**Data to use**.
Start of Block
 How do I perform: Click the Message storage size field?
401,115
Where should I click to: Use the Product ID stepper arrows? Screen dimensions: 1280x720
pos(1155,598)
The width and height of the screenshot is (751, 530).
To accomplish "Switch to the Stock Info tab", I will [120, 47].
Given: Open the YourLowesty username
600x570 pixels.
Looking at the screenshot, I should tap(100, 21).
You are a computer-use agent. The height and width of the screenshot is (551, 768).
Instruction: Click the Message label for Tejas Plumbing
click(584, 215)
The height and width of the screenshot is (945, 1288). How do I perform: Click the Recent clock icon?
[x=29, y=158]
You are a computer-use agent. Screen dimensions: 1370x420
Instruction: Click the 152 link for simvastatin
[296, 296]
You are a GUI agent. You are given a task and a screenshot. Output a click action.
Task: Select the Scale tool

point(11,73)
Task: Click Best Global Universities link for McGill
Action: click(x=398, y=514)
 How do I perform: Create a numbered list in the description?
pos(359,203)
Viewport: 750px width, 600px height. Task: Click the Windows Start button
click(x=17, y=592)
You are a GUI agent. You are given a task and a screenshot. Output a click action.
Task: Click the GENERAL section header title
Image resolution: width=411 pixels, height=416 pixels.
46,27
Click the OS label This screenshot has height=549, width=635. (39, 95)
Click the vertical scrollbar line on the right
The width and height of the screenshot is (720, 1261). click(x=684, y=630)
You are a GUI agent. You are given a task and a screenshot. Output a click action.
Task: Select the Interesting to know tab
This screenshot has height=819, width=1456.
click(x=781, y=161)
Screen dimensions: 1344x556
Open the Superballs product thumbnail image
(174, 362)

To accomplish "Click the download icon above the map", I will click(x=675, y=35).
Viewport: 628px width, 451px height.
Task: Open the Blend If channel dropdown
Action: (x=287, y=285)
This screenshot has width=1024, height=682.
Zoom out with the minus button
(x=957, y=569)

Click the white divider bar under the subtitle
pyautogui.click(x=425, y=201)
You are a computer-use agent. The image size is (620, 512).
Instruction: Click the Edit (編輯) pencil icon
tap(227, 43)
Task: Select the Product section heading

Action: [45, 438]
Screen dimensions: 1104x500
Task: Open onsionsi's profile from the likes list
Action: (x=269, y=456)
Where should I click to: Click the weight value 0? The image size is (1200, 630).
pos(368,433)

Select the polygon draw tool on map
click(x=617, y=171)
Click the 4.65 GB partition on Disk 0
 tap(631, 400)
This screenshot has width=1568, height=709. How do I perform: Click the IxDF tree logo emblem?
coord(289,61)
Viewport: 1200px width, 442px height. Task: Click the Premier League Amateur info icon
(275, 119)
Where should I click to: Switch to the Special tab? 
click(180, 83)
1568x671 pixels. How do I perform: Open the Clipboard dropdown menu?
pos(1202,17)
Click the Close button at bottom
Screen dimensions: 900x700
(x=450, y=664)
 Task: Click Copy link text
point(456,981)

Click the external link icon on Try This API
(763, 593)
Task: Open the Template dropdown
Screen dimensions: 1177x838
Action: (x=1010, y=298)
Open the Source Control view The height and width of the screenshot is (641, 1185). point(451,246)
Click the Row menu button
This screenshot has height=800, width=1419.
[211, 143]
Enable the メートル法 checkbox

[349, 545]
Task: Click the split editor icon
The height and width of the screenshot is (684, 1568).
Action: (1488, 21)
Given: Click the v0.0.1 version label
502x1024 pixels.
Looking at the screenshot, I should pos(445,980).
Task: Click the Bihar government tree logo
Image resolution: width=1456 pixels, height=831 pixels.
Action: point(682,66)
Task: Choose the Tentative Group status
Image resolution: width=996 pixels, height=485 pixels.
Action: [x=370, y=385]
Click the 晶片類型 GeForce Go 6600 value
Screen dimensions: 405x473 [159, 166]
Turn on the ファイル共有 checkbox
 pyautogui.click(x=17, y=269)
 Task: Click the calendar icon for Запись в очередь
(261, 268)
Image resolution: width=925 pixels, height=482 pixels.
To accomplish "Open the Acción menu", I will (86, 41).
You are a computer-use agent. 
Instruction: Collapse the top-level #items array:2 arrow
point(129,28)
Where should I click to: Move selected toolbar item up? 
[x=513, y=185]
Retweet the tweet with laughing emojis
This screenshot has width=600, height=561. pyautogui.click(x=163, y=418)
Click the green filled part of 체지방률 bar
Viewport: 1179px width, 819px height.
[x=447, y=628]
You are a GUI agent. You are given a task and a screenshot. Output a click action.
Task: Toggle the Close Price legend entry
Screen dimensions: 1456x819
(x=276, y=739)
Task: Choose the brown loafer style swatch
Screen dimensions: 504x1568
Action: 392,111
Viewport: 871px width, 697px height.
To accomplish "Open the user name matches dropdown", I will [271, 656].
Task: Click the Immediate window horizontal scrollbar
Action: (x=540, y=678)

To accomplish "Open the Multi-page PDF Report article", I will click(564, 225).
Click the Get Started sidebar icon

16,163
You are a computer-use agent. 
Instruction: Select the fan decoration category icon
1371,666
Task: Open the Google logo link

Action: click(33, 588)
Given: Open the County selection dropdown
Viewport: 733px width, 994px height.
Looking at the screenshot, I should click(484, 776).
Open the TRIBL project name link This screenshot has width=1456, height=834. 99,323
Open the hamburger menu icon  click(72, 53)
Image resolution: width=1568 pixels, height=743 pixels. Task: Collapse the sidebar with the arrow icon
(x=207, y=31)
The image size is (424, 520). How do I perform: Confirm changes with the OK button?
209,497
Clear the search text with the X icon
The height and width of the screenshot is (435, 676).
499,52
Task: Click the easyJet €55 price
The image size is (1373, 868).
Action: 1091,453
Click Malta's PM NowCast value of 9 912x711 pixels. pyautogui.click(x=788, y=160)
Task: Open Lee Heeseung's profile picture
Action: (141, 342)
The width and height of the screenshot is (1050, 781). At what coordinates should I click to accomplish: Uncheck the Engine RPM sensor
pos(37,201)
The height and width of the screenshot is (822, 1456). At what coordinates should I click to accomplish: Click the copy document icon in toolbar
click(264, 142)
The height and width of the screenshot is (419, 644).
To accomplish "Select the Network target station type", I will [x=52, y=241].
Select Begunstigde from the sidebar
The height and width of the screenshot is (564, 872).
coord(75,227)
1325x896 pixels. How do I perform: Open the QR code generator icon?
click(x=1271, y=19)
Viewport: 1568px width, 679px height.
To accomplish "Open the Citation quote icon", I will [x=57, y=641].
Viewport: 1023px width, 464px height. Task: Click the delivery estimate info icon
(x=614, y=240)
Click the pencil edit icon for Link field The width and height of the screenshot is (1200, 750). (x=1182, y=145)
End of Block
**Work instructions**. A complete and exact transcription of the material is required.

**Final answer**.
 How do I perform: Click the Message storage size field?
401,115
Where should I click to: Use the Product ID stepper arrows? Screen dimensions: 1280x720
pos(1155,598)
The width and height of the screenshot is (751, 530).
To accomplish "Switch to the Stock Info tab", I will [120, 47].
Given: Open the YourLowesty username
600x570 pixels.
Looking at the screenshot, I should tap(100, 21).
You are a computer-use agent. The height and width of the screenshot is (551, 768).
Instruction: Click the Message label for Tejas Plumbing
click(584, 215)
The height and width of the screenshot is (945, 1288). How do I perform: Click the Recent clock icon?
[x=29, y=158]
You are a computer-use agent. Screen dimensions: 1370x420
Instruction: Click the 152 link for simvastatin
[296, 296]
You are a GUI agent. You are given a task and a screenshot. Output a click action.
Task: Select the Scale tool

point(11,73)
Task: Click Best Global Universities link for McGill
Action: click(x=398, y=514)
 How do I perform: Create a numbered list in the description?
pos(359,203)
Viewport: 750px width, 600px height. Task: Click the Windows Start button
click(x=17, y=592)
You are a GUI agent. You are given a task and a screenshot. Output a click action.
Task: Click the GENERAL section header title
Image resolution: width=411 pixels, height=416 pixels.
46,27
Click the OS label This screenshot has height=549, width=635. (39, 95)
Click the vertical scrollbar line on the right
The width and height of the screenshot is (720, 1261). click(x=684, y=630)
You are a GUI agent. You are given a task and a screenshot. Output a click action.
Task: Select the Interesting to know tab
This screenshot has height=819, width=1456.
click(x=781, y=161)
Screen dimensions: 1344x556
Open the Superballs product thumbnail image
(174, 362)

To accomplish "Click the download icon above the map", I will click(x=675, y=35).
Viewport: 628px width, 451px height.
Task: Open the Blend If channel dropdown
Action: (x=287, y=285)
This screenshot has width=1024, height=682.
Zoom out with the minus button
(x=957, y=569)

Click the white divider bar under the subtitle
pyautogui.click(x=425, y=201)
You are a computer-use agent. The image size is (620, 512).
Instruction: Click the Edit (編輯) pencil icon
tap(227, 43)
Task: Select the Product section heading

Action: [45, 438]
Screen dimensions: 1104x500
Task: Open onsionsi's profile from the likes list
Action: (x=269, y=456)
Where should I click to: Click the weight value 0? The image size is (1200, 630).
pos(368,433)

Select the polygon draw tool on map
click(x=617, y=171)
Click the 4.65 GB partition on Disk 0
 tap(631, 400)
This screenshot has width=1568, height=709. How do I perform: Click the IxDF tree logo emblem?
coord(289,61)
Viewport: 1200px width, 442px height. Task: Click the Premier League Amateur info icon
(275, 119)
Where should I click to: Switch to the Special tab? 
click(180, 83)
1568x671 pixels. How do I perform: Open the Clipboard dropdown menu?
pos(1202,17)
Click the Close button at bottom
Screen dimensions: 900x700
(x=450, y=664)
 Task: Click Copy link text
point(456,981)

Click the external link icon on Try This API
(763, 593)
Task: Open the Template dropdown
Screen dimensions: 1177x838
Action: (x=1010, y=298)
Open the Source Control view The height and width of the screenshot is (641, 1185). point(451,246)
Click the Row menu button
This screenshot has height=800, width=1419.
[211, 143]
Enable the メートル法 checkbox

[349, 545]
Task: Click the split editor icon
The height and width of the screenshot is (684, 1568).
Action: (1488, 21)
Given: Click the v0.0.1 version label
502x1024 pixels.
Looking at the screenshot, I should pos(445,980).
Task: Click the Bihar government tree logo
Image resolution: width=1456 pixels, height=831 pixels.
Action: point(682,66)
Task: Choose the Tentative Group status
Image resolution: width=996 pixels, height=485 pixels.
Action: [x=370, y=385]
Click the 晶片類型 GeForce Go 6600 value
Screen dimensions: 405x473 [159, 166]
Turn on the ファイル共有 checkbox
 pyautogui.click(x=17, y=269)
 Task: Click the calendar icon for Запись в очередь
(261, 268)
Image resolution: width=925 pixels, height=482 pixels.
To accomplish "Open the Acción menu", I will (86, 41).
You are a computer-use agent. 
Instruction: Collapse the top-level #items array:2 arrow
point(129,28)
Where should I click to: Move selected toolbar item up? 
[x=513, y=185]
Retweet the tweet with laughing emojis
This screenshot has width=600, height=561. pyautogui.click(x=163, y=418)
Click the green filled part of 체지방률 bar
Viewport: 1179px width, 819px height.
[x=447, y=628]
You are a GUI agent. You are given a task and a screenshot. Output a click action.
Task: Toggle the Close Price legend entry
Screen dimensions: 1456x819
(x=276, y=739)
Task: Choose the brown loafer style swatch
Screen dimensions: 504x1568
Action: 392,111
Viewport: 871px width, 697px height.
To accomplish "Open the user name matches dropdown", I will [271, 656].
Task: Click the Immediate window horizontal scrollbar
Action: (x=540, y=678)

To accomplish "Open the Multi-page PDF Report article", I will click(564, 225).
Click the Get Started sidebar icon

16,163
You are a computer-use agent. 
Instruction: Select the fan decoration category icon
1371,666
Task: Open the Google logo link

Action: click(33, 588)
Given: Open the County selection dropdown
Viewport: 733px width, 994px height.
Looking at the screenshot, I should click(484, 776).
Open the TRIBL project name link This screenshot has width=1456, height=834. 99,323
Open the hamburger menu icon  click(72, 53)
Image resolution: width=1568 pixels, height=743 pixels. Task: Collapse the sidebar with the arrow icon
(x=207, y=31)
The image size is (424, 520). How do I perform: Confirm changes with the OK button?
209,497
Clear the search text with the X icon
The height and width of the screenshot is (435, 676).
499,52
Task: Click the easyJet €55 price
The image size is (1373, 868).
Action: 1091,453
Click Malta's PM NowCast value of 9 912x711 pixels. pyautogui.click(x=788, y=160)
Task: Open Lee Heeseung's profile picture
Action: (141, 342)
The width and height of the screenshot is (1050, 781). At what coordinates should I click to accomplish: Uncheck the Engine RPM sensor
pos(37,201)
The height and width of the screenshot is (822, 1456). At what coordinates should I click to accomplish: Click the copy document icon in toolbar
click(264, 142)
The height and width of the screenshot is (419, 644).
To accomplish "Select the Network target station type", I will [x=52, y=241].
Select Begunstigde from the sidebar
The height and width of the screenshot is (564, 872).
coord(75,227)
1325x896 pixels. How do I perform: Open the QR code generator icon?
click(x=1271, y=19)
Viewport: 1568px width, 679px height.
To accomplish "Open the Citation quote icon", I will [x=57, y=641].
Viewport: 1023px width, 464px height. Task: Click the delivery estimate info icon
(x=614, y=240)
Click the pencil edit icon for Link field The width and height of the screenshot is (1200, 750). (x=1182, y=145)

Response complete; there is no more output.